Running large tests

suggest edits

k6 can generate a lot of load from a single machine. With proper monitoring and script optimization, you might be able to run a rather large load test without needing distributed execution. This document explains how to launch such a test, and some of the aspects you should be aware of.

Maximizing the load a machine generates is a multi-faceted process, which includes:

Changing operating system settings to increase the default network and user limits.
Monitoring the load-generator machine to ensure adequate resource usage.
Designing efficient tests, with attention to scripting, k6 options, and file uploads.
Monitoring the test run to detect errors logged by k6, which could indicate limitations of the load generator machine or the system under test (SUT).

A single k6 process efficiently uses all CPU cores on a load generator machine. Depending on the available resources, and with the guidelines described in this document, a single instance of k6 can run 30,000-40,000 simultaneous users (VUs). In some cases, this number of VUs can generate up to 300,000 HTTP requests per second (RPS).

Unless you need more than 100,000-300,000 requests per second (6-12M requests per minute), a single instance of k6 is likely sufficient for your needs. Read on to learn about how to get the most load from a single machine.

OS fine-tuning

Modern operating systems are configured with a fairly low limit of the number of concurrent network connections an application can create. This is a safe default since most programs don't need to open thousands of concurrent TCP connections like k6. However, if we want to use the full network capacity and achieve maximum performance, we need to change some of these default settings.

On a GNU/Linux machine, run the following commands as the root user:

sysctl -w net.ipv4.ip_local_port_range="1024 65535"
sysctl -w net.ipv4.tcp_tw_reuse=1
sysctl -w net.ipv4.tcp_timestamps=1
ulimit -n 250000

These commands enable reusing network connections, increase the limit of network connections, and range of local ports.

The sysctl commands apply immediately for the entire system, and will reset to their default values if you restart the network service or reboot the machine.
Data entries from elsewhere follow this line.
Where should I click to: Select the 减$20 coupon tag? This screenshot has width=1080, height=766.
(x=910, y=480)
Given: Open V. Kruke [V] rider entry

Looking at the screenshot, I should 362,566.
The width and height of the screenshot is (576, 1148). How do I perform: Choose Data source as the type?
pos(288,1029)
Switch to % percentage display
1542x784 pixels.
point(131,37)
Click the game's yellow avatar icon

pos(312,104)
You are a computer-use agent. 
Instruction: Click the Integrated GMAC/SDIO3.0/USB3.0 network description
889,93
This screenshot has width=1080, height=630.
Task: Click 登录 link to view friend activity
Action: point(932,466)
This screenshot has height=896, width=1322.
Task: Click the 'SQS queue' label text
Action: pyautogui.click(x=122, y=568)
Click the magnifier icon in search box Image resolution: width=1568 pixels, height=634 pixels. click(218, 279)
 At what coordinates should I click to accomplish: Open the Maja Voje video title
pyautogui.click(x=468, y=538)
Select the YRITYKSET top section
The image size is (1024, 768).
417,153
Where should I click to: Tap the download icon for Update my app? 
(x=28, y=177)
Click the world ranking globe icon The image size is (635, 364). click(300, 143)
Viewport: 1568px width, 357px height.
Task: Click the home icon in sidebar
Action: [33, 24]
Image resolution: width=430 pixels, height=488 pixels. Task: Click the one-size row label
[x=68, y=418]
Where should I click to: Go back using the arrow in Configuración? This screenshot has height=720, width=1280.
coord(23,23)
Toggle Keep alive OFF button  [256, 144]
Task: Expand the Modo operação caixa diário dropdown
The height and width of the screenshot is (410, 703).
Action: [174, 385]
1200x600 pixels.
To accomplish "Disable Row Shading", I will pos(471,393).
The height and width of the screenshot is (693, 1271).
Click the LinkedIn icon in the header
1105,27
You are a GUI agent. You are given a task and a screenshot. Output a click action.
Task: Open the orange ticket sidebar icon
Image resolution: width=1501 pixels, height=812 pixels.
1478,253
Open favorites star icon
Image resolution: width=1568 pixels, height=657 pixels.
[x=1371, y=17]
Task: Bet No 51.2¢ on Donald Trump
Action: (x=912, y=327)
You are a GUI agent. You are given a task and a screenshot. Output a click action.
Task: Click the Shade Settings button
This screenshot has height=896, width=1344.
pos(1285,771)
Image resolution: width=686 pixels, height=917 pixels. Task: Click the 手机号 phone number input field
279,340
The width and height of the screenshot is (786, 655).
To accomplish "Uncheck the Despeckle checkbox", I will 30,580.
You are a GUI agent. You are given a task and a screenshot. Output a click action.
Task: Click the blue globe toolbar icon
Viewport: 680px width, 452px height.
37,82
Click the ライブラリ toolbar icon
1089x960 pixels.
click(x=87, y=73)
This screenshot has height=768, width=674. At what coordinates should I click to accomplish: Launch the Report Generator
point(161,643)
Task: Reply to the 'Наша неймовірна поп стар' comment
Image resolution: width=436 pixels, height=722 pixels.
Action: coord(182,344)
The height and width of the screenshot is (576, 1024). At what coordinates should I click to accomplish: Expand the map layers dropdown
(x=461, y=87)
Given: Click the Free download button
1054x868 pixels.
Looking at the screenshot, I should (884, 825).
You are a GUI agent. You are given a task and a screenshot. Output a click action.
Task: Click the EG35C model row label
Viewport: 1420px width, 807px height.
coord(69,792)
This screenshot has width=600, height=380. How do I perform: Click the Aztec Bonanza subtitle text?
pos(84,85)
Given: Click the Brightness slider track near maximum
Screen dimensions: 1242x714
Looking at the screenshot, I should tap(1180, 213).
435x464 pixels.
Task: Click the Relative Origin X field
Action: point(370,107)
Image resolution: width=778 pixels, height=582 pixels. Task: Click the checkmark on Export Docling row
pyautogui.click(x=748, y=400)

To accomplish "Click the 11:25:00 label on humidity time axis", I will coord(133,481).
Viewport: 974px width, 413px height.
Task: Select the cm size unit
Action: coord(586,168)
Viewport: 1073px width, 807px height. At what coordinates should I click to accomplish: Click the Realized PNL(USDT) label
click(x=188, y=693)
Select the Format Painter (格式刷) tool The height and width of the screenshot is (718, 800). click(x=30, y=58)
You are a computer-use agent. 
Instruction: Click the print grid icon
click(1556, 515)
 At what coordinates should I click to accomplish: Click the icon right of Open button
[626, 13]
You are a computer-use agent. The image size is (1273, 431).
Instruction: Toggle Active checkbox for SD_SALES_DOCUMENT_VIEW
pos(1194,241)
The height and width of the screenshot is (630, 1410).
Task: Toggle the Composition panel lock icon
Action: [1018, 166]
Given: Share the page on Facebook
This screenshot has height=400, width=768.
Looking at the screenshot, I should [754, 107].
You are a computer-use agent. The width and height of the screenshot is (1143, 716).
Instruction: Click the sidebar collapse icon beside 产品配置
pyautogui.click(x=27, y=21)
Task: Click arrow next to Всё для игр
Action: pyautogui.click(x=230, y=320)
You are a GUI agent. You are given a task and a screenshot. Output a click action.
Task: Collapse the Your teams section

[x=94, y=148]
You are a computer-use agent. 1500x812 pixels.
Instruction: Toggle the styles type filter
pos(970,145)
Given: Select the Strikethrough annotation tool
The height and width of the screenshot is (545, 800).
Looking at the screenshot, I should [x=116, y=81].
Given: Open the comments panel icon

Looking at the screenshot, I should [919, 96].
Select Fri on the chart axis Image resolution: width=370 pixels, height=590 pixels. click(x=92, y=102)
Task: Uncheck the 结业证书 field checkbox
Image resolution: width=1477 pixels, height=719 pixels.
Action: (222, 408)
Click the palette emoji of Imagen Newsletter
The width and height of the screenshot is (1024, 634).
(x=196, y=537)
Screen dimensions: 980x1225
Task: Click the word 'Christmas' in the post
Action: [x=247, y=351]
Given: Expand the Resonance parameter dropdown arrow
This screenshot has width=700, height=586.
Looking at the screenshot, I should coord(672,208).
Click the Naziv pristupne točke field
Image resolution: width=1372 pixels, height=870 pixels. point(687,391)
The ulimit command applies only for the current shell session, and you'll need to run it again for it to be set in another shell instance.

For detailed information about these settings, how to make them permanent, and instructions for macOS, check out our "Fine tuning OS" article.

Hardware considerations

As load increases, you need to pay attention to hardware constraints.

Network: Network throughput of the machine is an important consideration when running large tests. Many AWS EC2 machines come with connections of 1Gbit/s, which may limit the load k6 can generate.; When running the test, use a tool like iftop in the terminal to view the amount of network traffic generated in real time. If the traffic is constant at 1Gbit/s, your test is probably limited by the network card. Consider upgrading to a different EC2 instance.
CPU: k6 is heavily multi-threaded, and will effectively utilize all available CPU cores.; The amount of CPU you need depends on your test script and associated files. Regardless of the test file, you can assume that large tests require a significant amount of CPU power. We recommend that you size the machine to have at least 20% idle cycles (up to 80% used by k6, 20% idle). If k6 uses 100% of the CPU to generate load, the test will experience throttling limits, and this may cause the result metrics to have a much larger response time than in reality.
Memory: k6 can use a lot of memory, though more efficiently than some other load testing tools. Memory consumption heavily depends on your test scenarios. To estimate the memory requirement of your test, run the test on your development machine with 100VUs and multiply the consumed memory by the target number of VUs.; Simple tests use ~1-5MB per VU. (1000VUs = 1-5GB). Tests that use file uploads, or load large JS modules, can consume tens of megabytes per VU. Note that each VU has a copy of all JS modules your test uses. To share memory between VUs, consider using SharedArray, or an external data store, such as Redis.; If you're using swap space, consider disabling it. If the system runs out of physical memory, the process of swapping memory to much slower secondary storage will have erratic effects on performance and system stability. Which likely will invalidate any test results as the load generator had different performance in different parts of the test. Instead, plan ahead for the memory usage you expect your tests to achieve, and ensure that you have enough physical RAM for the usage to not exceed 90%.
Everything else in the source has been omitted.